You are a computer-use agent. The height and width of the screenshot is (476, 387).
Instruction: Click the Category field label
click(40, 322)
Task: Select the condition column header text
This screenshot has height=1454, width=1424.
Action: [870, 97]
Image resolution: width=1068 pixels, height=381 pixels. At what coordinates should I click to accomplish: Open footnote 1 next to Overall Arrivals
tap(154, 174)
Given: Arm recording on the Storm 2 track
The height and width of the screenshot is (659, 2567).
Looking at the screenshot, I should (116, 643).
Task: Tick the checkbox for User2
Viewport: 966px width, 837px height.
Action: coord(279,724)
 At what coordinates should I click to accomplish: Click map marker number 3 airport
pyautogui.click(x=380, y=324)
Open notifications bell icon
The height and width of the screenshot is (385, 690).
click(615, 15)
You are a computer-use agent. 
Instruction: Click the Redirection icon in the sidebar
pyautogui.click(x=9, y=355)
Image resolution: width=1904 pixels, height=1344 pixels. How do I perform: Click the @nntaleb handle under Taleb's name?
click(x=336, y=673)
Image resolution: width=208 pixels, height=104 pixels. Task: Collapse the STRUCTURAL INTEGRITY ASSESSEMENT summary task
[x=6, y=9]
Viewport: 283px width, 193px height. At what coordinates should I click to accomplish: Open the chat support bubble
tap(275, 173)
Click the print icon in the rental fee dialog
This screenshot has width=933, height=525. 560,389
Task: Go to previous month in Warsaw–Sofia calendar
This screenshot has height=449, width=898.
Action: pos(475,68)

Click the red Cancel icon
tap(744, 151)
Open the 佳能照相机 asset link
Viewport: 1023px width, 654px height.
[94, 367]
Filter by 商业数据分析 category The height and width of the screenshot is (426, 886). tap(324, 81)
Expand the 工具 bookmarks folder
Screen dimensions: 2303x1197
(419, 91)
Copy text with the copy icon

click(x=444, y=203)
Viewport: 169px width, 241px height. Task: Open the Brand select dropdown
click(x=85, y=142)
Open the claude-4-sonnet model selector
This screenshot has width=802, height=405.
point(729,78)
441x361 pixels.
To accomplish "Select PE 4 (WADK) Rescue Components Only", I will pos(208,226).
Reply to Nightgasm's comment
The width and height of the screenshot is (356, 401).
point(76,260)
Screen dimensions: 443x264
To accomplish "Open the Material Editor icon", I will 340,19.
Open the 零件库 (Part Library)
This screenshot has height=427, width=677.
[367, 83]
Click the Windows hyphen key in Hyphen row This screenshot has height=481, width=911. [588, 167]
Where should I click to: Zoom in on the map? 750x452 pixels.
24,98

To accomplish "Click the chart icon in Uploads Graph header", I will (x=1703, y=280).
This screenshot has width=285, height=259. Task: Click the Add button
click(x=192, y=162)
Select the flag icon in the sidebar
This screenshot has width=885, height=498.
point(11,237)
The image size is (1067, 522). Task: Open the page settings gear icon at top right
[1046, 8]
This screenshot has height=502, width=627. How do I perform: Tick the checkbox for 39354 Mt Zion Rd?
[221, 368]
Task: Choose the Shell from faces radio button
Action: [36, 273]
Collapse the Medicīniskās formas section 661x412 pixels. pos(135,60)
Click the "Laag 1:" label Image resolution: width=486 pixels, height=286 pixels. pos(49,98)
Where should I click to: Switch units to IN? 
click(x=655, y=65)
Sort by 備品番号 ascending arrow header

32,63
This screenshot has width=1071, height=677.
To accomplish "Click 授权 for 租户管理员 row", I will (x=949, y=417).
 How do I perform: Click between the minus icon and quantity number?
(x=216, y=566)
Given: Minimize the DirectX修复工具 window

▸ **REQUIRED WORK**
Retype the stretch of lines from the line that contains "Task: Go to" through the line that contains "point(729,78)", character for character.

▸ **REPLY TO THE TASK**
Task: Go to previous month in Warsaw–Sofia calendar
This screenshot has height=449, width=898.
Action: pos(475,68)

Click the red Cancel icon
tap(744, 151)
Open the 佳能照相机 asset link
Viewport: 1023px width, 654px height.
[94, 367]
Filter by 商业数据分析 category The height and width of the screenshot is (426, 886). tap(324, 81)
Expand the 工具 bookmarks folder
Screen dimensions: 2303x1197
(419, 91)
Copy text with the copy icon

click(x=444, y=203)
Viewport: 169px width, 241px height. Task: Open the Brand select dropdown
click(x=85, y=142)
Open the claude-4-sonnet model selector
This screenshot has width=802, height=405.
point(729,78)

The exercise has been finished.